Reagan’s legacy is his strategic use of amnesia and denial to assault the very social gains that our parents and grandparents had helped to build. High-paid consultants led the union-busting onslaught, civil rights protections were stripped back, and the privatization bonanza began. Although he frequently compared himself to Franklin Delano Roosevelt, he put many of the New Deal gains to sleep once and for all. This was the same governor who gassed the Berkeley anti-war protestors and called for the “eradication” of the Black Panther Party.
President Reagan was the president of a nation that never really existed—an affluent ivory white one powered in part by the nuclear family. In reality, nuclear families and power plants were both on the verge of a nervous breakdown. In the nation we all lived in, we saw wages for majority decrease and lay-offs devastate once stable communities—while profits for pirates skyrocketed.
Today, George W. Bush II is as much the son of President Reagan as he is that of his own father. While other presidents have at least given lip-service to the horrors of nuclear war, Bush has openly discussed the possibility of using mini- nukes. The Cold War has been replaced with a never ending series of warm ones.

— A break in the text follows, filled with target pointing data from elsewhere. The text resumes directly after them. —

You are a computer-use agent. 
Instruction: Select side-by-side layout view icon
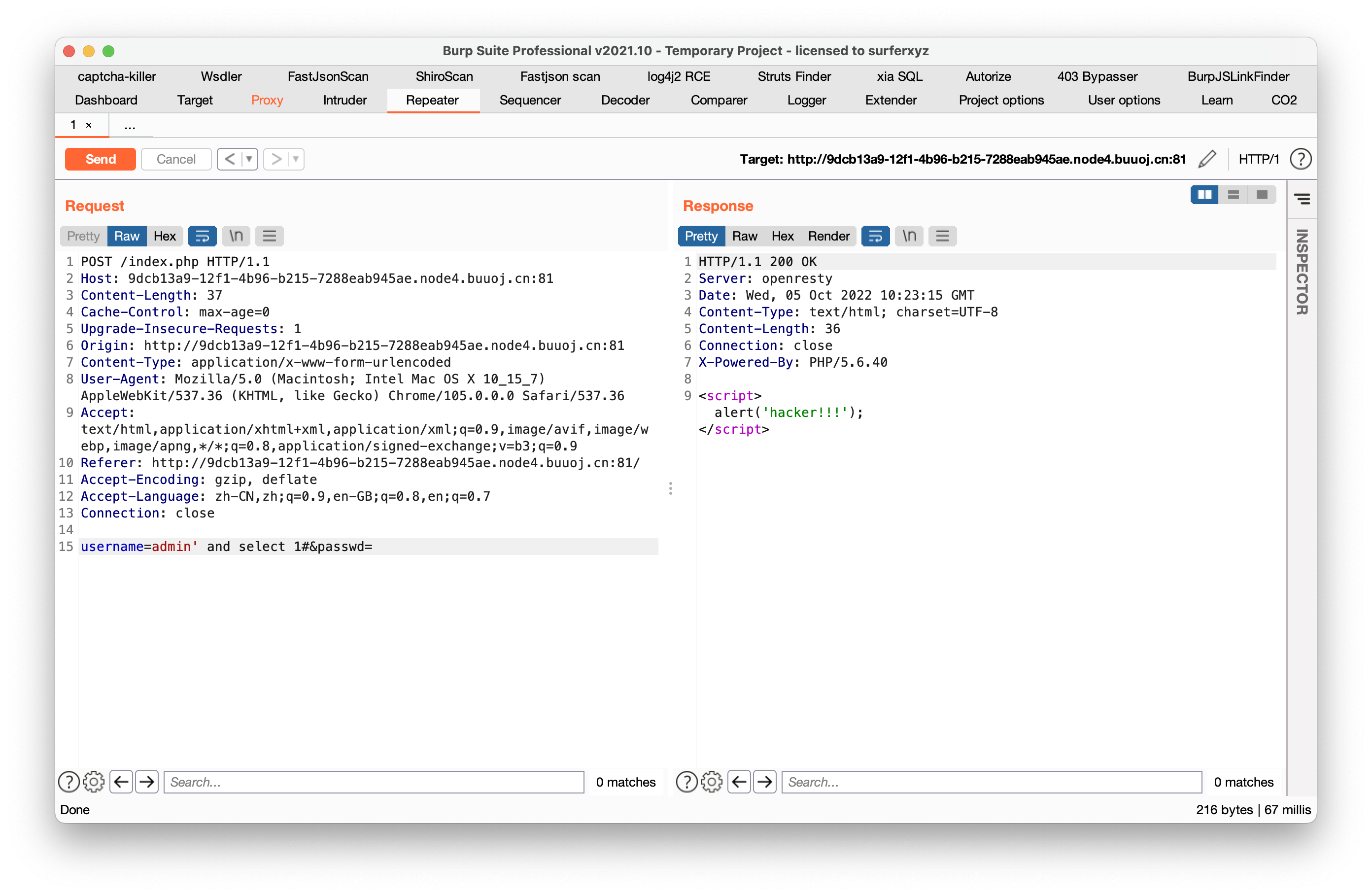pyautogui.click(x=1204, y=195)
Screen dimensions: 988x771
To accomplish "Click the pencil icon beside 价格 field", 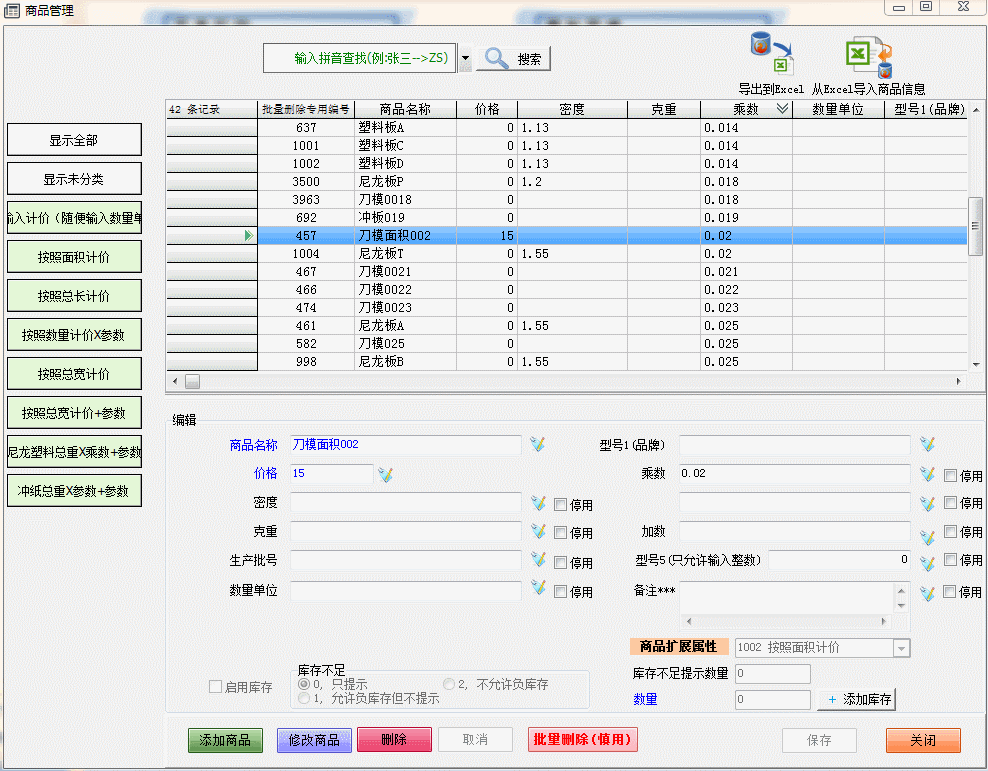I will click(386, 474).
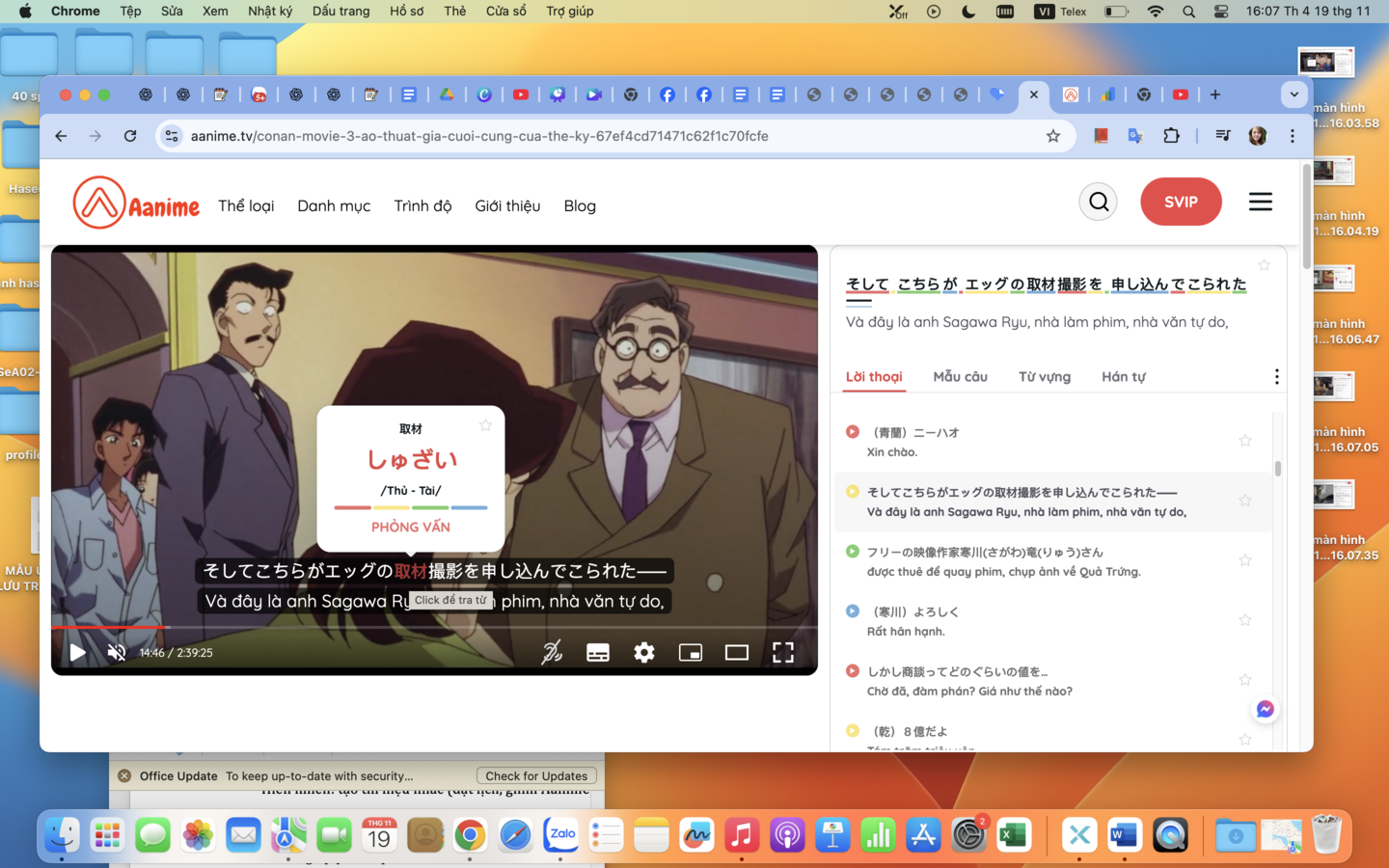Screen dimensions: 1389x868
Task: Switch to the Từ vựng tab
Action: click(x=1044, y=376)
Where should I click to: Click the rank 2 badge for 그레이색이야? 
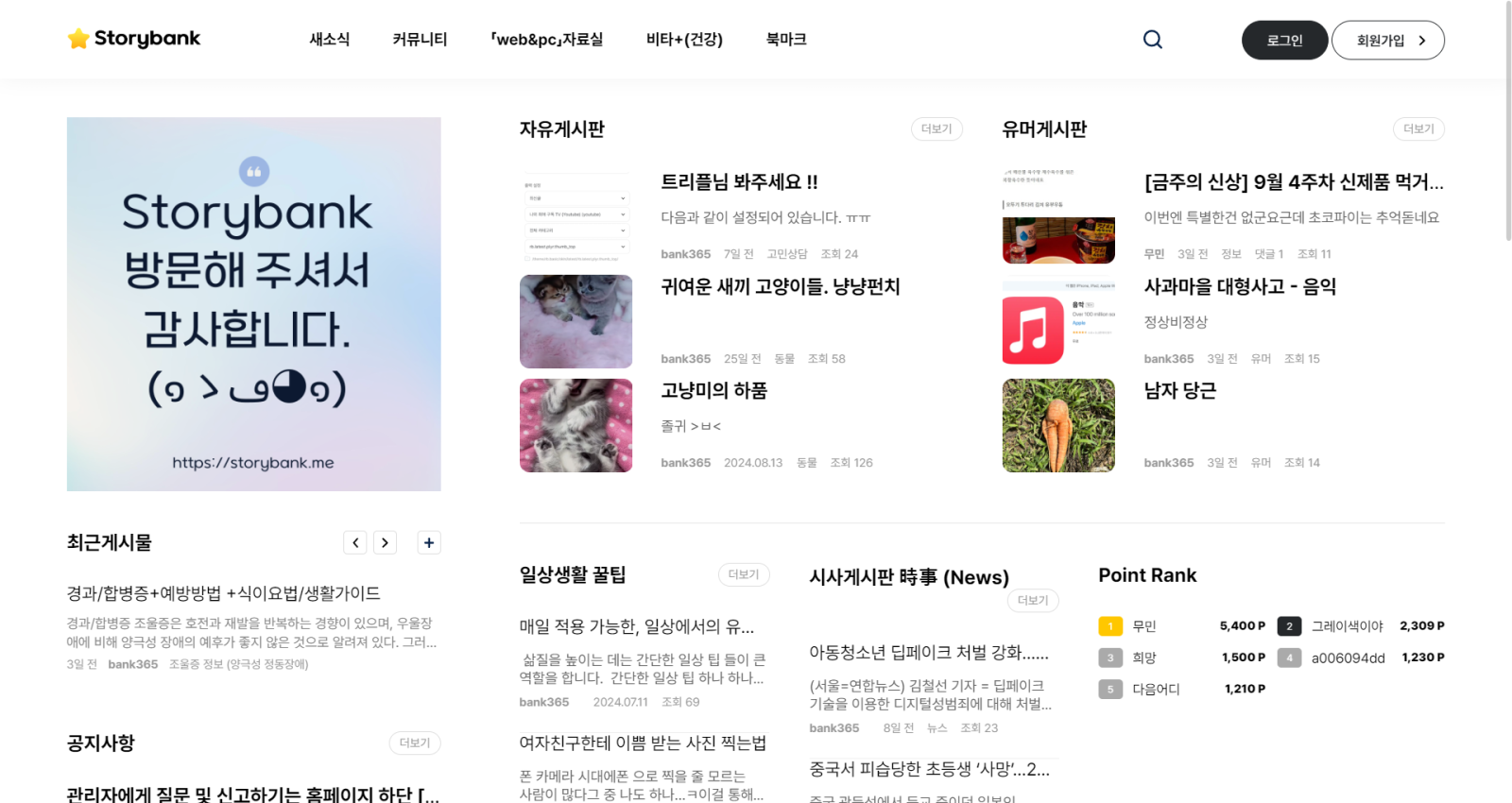(x=1289, y=626)
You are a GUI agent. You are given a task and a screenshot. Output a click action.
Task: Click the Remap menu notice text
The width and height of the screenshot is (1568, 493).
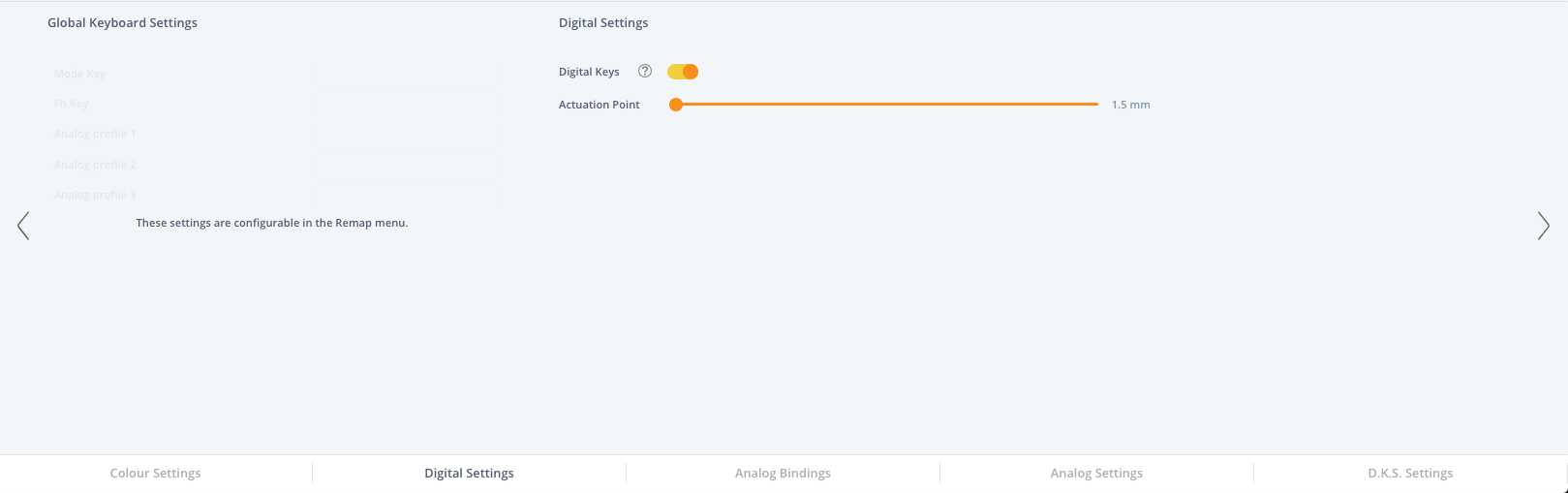pyautogui.click(x=272, y=223)
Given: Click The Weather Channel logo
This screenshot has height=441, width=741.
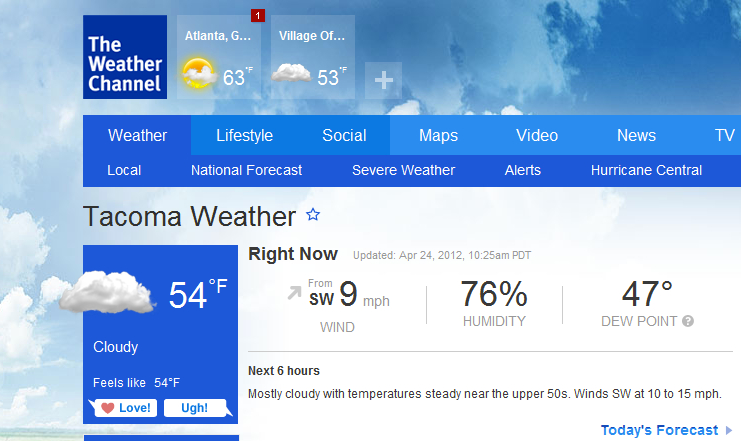Looking at the screenshot, I should [125, 57].
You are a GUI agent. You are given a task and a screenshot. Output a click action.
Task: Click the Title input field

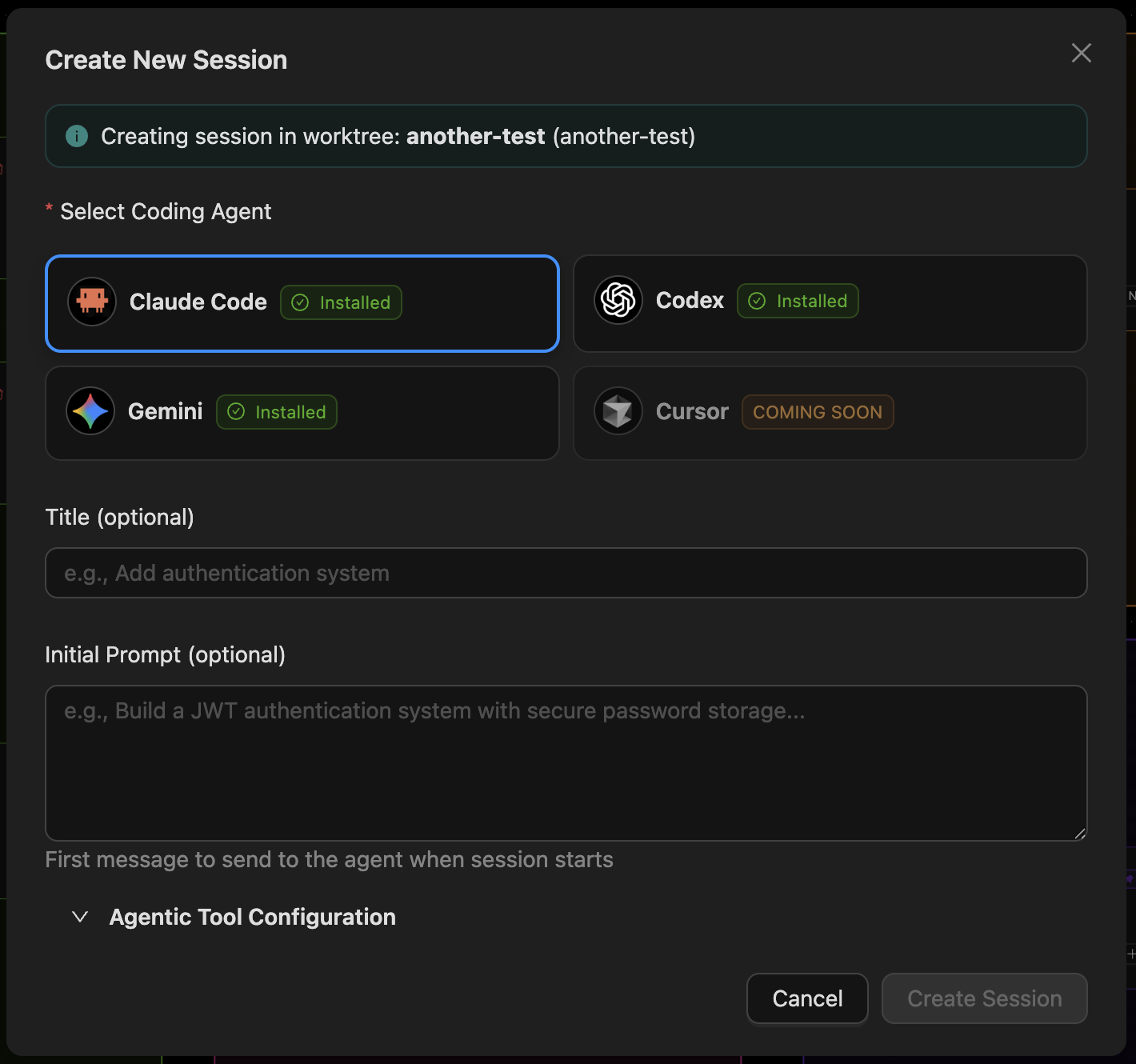coord(566,573)
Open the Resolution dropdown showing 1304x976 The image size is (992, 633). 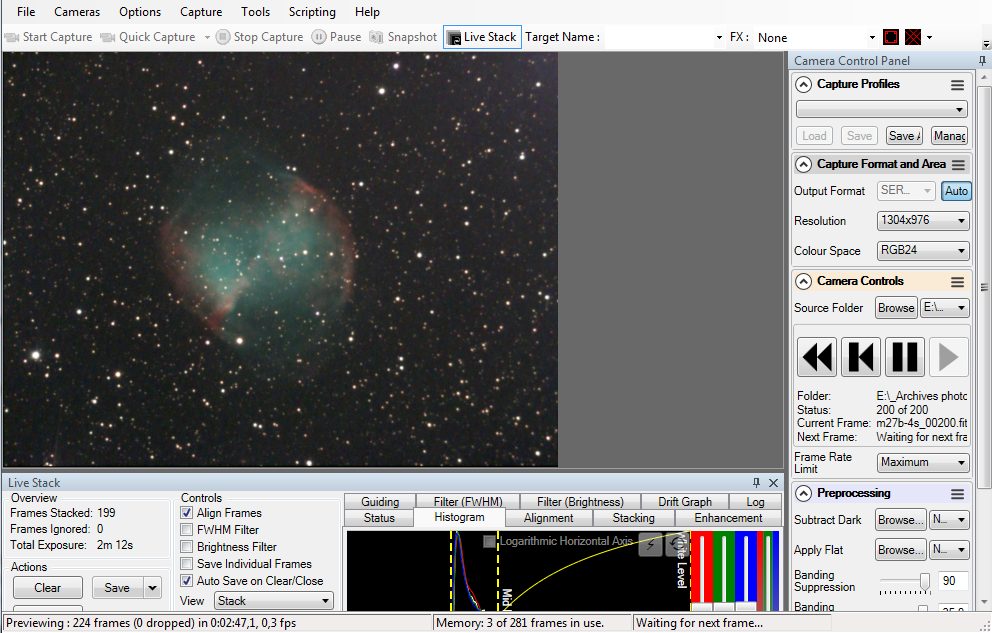tap(922, 221)
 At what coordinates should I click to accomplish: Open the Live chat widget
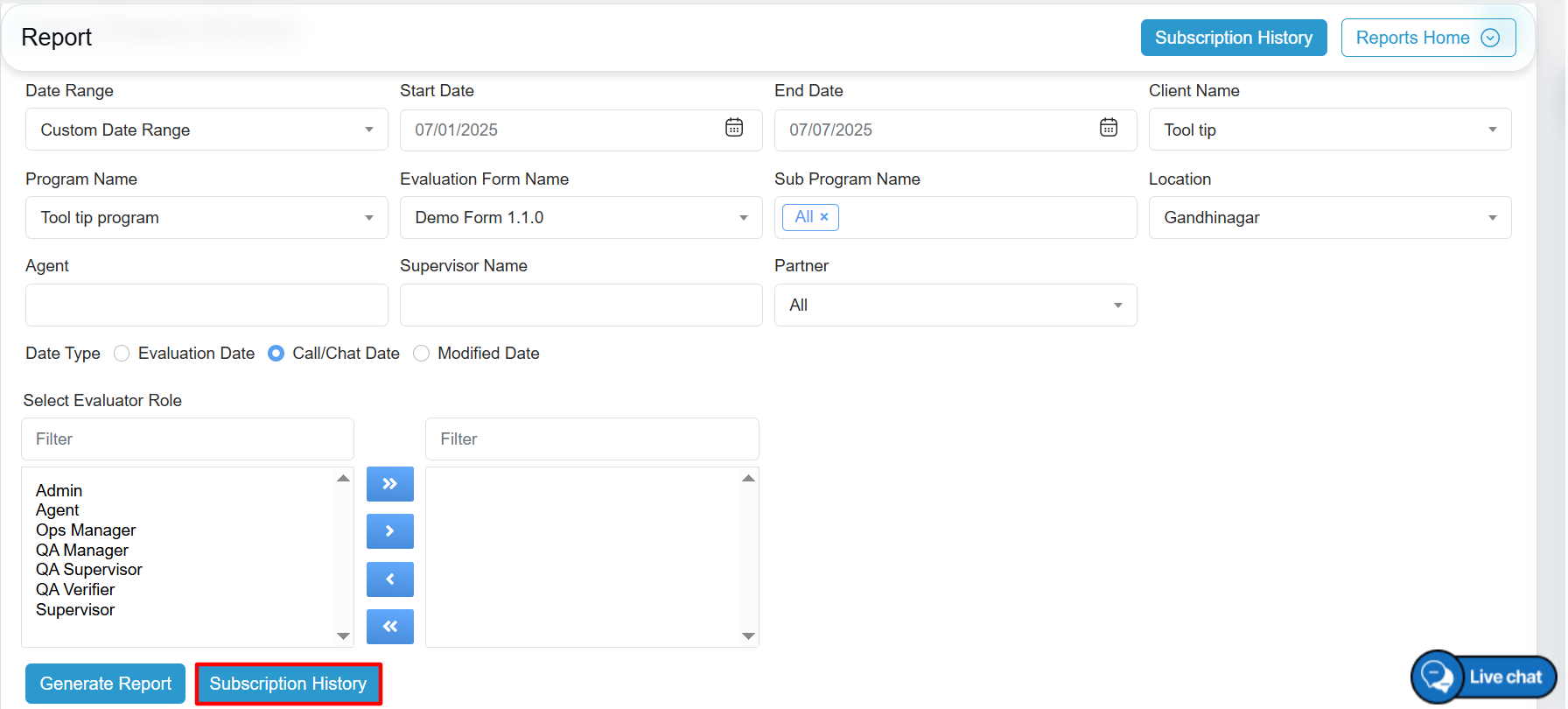1484,677
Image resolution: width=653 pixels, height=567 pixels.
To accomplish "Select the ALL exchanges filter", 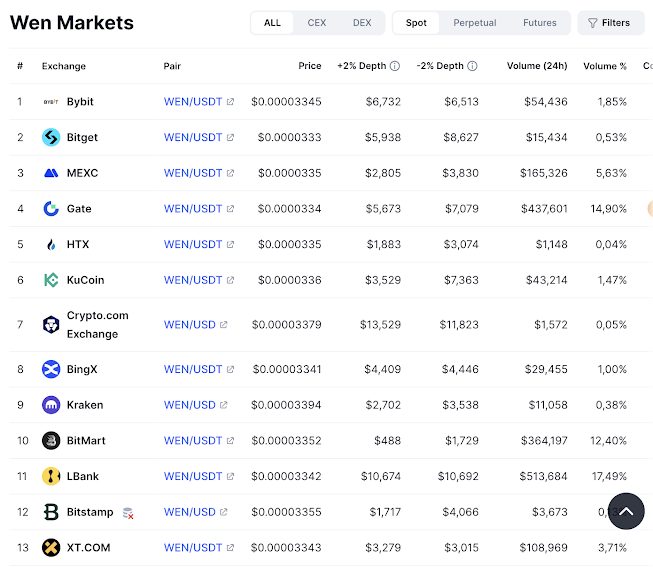I will pos(272,23).
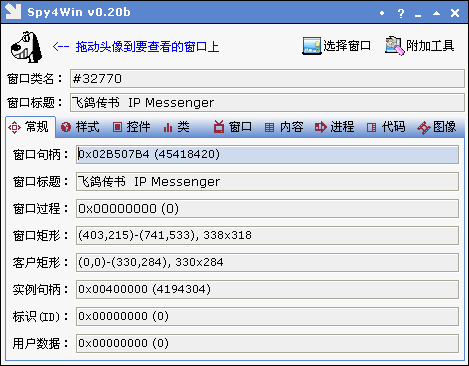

Yet, the battle for memory is far from over. Today’s young people, perhaps the first generation in 50 years in the U.S. to live completely without a safety net, are turning to activism. Significantly, many elders are also returning. In just over three decades on this earth, I know better than to hold too many illusions about this, but it is enough to spark hope.
As the Republicans prepare to exploit New York’s trauma yet again for their convention/coronation this summer, we do well to remember that the best way to memorialize Ronald Wilson Reagan is to organize to defeat the conservative agendas of both parties—which can only be done without even a small dose of amnesia.
James Tracy is an anti-poverty organizer in San Francisco, active with the Coalition On Homelessness.